▶ _WHAT THIS TASK INVOLVES_:
The full listing, start to finish: write it out again exactly.

▶ _INFORMATION SUPPLIED_:

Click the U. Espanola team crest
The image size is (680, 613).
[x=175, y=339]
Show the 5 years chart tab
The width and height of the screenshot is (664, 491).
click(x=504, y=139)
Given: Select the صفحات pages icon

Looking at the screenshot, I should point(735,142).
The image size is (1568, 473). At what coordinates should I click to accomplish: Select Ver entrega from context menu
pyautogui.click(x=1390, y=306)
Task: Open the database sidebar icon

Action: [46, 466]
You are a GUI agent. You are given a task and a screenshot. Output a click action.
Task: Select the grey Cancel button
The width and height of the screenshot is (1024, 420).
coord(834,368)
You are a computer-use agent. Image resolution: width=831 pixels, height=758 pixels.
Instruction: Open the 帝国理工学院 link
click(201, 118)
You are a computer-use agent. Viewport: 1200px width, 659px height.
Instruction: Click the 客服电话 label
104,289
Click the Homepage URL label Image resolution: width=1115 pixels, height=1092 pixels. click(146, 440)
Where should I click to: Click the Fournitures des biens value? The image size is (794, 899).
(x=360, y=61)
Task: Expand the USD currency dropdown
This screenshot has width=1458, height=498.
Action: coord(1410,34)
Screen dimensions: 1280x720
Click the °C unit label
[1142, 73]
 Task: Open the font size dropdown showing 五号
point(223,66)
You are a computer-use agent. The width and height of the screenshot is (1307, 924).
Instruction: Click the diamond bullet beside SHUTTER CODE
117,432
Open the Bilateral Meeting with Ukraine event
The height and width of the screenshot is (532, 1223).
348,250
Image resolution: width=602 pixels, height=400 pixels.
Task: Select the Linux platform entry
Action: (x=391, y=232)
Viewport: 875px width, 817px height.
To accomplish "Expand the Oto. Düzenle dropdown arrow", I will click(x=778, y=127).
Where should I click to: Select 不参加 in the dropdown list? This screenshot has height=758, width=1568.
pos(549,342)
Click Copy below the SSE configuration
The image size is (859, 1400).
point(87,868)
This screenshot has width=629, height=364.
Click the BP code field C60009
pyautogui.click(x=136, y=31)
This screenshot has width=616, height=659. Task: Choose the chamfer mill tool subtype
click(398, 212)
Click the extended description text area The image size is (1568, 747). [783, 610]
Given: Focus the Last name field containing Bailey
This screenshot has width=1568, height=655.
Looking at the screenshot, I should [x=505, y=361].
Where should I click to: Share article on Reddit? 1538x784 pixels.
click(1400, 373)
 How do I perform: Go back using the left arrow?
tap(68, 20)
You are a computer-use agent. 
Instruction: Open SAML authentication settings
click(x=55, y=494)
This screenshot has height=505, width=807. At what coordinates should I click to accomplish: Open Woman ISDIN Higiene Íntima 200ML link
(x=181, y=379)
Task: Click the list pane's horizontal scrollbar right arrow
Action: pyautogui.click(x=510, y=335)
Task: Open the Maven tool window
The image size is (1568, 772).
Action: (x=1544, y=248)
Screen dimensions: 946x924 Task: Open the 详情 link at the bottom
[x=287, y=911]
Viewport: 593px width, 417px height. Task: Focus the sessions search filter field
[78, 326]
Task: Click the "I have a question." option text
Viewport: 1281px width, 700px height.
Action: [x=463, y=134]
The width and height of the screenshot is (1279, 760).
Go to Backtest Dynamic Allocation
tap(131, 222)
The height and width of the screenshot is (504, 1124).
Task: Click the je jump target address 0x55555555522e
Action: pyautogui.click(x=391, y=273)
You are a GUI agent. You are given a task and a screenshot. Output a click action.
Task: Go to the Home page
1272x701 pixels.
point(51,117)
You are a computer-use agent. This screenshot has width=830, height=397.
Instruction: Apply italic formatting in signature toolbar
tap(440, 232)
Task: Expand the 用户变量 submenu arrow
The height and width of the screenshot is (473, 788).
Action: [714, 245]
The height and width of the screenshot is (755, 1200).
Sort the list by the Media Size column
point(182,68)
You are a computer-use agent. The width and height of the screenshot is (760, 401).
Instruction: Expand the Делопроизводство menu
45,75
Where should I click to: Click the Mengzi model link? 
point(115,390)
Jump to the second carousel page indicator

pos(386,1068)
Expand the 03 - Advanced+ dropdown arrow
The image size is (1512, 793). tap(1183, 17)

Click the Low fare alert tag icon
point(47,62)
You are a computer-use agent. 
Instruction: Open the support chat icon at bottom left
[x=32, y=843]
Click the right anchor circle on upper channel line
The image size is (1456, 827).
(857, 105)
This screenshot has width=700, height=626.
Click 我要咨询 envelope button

▶ _REPLY_:
Click the U. Espanola team crest
The image size is (680, 613).
[x=175, y=339]
Show the 5 years chart tab
The width and height of the screenshot is (664, 491).
click(x=504, y=139)
Given: Select the صفحات pages icon

Looking at the screenshot, I should point(735,142).
The image size is (1568, 473). At what coordinates should I click to accomplish: Select Ver entrega from context menu
pyautogui.click(x=1390, y=306)
Task: Open the database sidebar icon

Action: [46, 466]
You are a GUI agent. You are given a task and a screenshot. Output a click action.
Task: Select the grey Cancel button
The width and height of the screenshot is (1024, 420).
coord(834,368)
You are a computer-use agent. Image resolution: width=831 pixels, height=758 pixels.
Instruction: Open the 帝国理工学院 link
click(201, 118)
You are a computer-use agent. Viewport: 1200px width, 659px height.
Instruction: Click the 客服电话 label
104,289
Click the Homepage URL label Image resolution: width=1115 pixels, height=1092 pixels. click(146, 440)
Where should I click to: Click the Fournitures des biens value? The image size is (794, 899).
(x=360, y=61)
Task: Expand the USD currency dropdown
This screenshot has width=1458, height=498.
Action: coord(1410,34)
Screen dimensions: 1280x720
Click the °C unit label
[1142, 73]
 Task: Open the font size dropdown showing 五号
point(223,66)
You are a computer-use agent. The width and height of the screenshot is (1307, 924).
Instruction: Click the diamond bullet beside SHUTTER CODE
117,432
Open the Bilateral Meeting with Ukraine event
The height and width of the screenshot is (532, 1223).
348,250
Image resolution: width=602 pixels, height=400 pixels.
Task: Select the Linux platform entry
Action: (x=391, y=232)
Viewport: 875px width, 817px height.
To accomplish "Expand the Oto. Düzenle dropdown arrow", I will click(x=778, y=127).
Where should I click to: Select 不参加 in the dropdown list? This screenshot has height=758, width=1568.
pos(549,342)
Click Copy below the SSE configuration
The image size is (859, 1400).
point(87,868)
This screenshot has width=629, height=364.
Click the BP code field C60009
pyautogui.click(x=136, y=31)
This screenshot has width=616, height=659. Task: Choose the chamfer mill tool subtype
click(398, 212)
Click the extended description text area The image size is (1568, 747). [783, 610]
Given: Focus the Last name field containing Bailey
This screenshot has width=1568, height=655.
Looking at the screenshot, I should [x=505, y=361].
Where should I click to: Share article on Reddit? 1538x784 pixels.
click(1400, 373)
 How do I perform: Go back using the left arrow?
tap(68, 20)
You are a computer-use agent. 
Instruction: Open SAML authentication settings
click(x=55, y=494)
This screenshot has height=505, width=807. At what coordinates should I click to accomplish: Open Woman ISDIN Higiene Íntima 200ML link
(x=181, y=379)
Task: Click the list pane's horizontal scrollbar right arrow
Action: pyautogui.click(x=510, y=335)
Task: Open the Maven tool window
The image size is (1568, 772).
Action: (x=1544, y=248)
Screen dimensions: 946x924 Task: Open the 详情 link at the bottom
[x=287, y=911]
Viewport: 593px width, 417px height. Task: Focus the sessions search filter field
[78, 326]
Task: Click the "I have a question." option text
Viewport: 1281px width, 700px height.
Action: [x=463, y=134]
The width and height of the screenshot is (1279, 760).
Go to Backtest Dynamic Allocation
tap(131, 222)
The height and width of the screenshot is (504, 1124).
Task: Click the je jump target address 0x55555555522e
Action: pyautogui.click(x=391, y=273)
You are a GUI agent. You are given a task and a screenshot. Output a click action.
Task: Go to the Home page
1272x701 pixels.
point(51,117)
You are a computer-use agent. This screenshot has width=830, height=397.
Instruction: Apply italic formatting in signature toolbar
tap(440, 232)
Task: Expand the 用户变量 submenu arrow
The height and width of the screenshot is (473, 788).
Action: [714, 245]
The height and width of the screenshot is (755, 1200).
Sort the list by the Media Size column
point(182,68)
You are a computer-use agent. The width and height of the screenshot is (760, 401).
Instruction: Expand the Делопроизводство menu
45,75
Where should I click to: Click the Mengzi model link? 
point(115,390)
Jump to the second carousel page indicator

pos(386,1068)
Expand the 03 - Advanced+ dropdown arrow
The image size is (1512, 793). tap(1183, 17)

Click the Low fare alert tag icon
point(47,62)
You are a computer-use agent. 
Instruction: Open the support chat icon at bottom left
[x=32, y=843]
Click the right anchor circle on upper channel line
The image size is (1456, 827).
(857, 105)
This screenshot has width=700, height=626.
Click 我要咨询 envelope button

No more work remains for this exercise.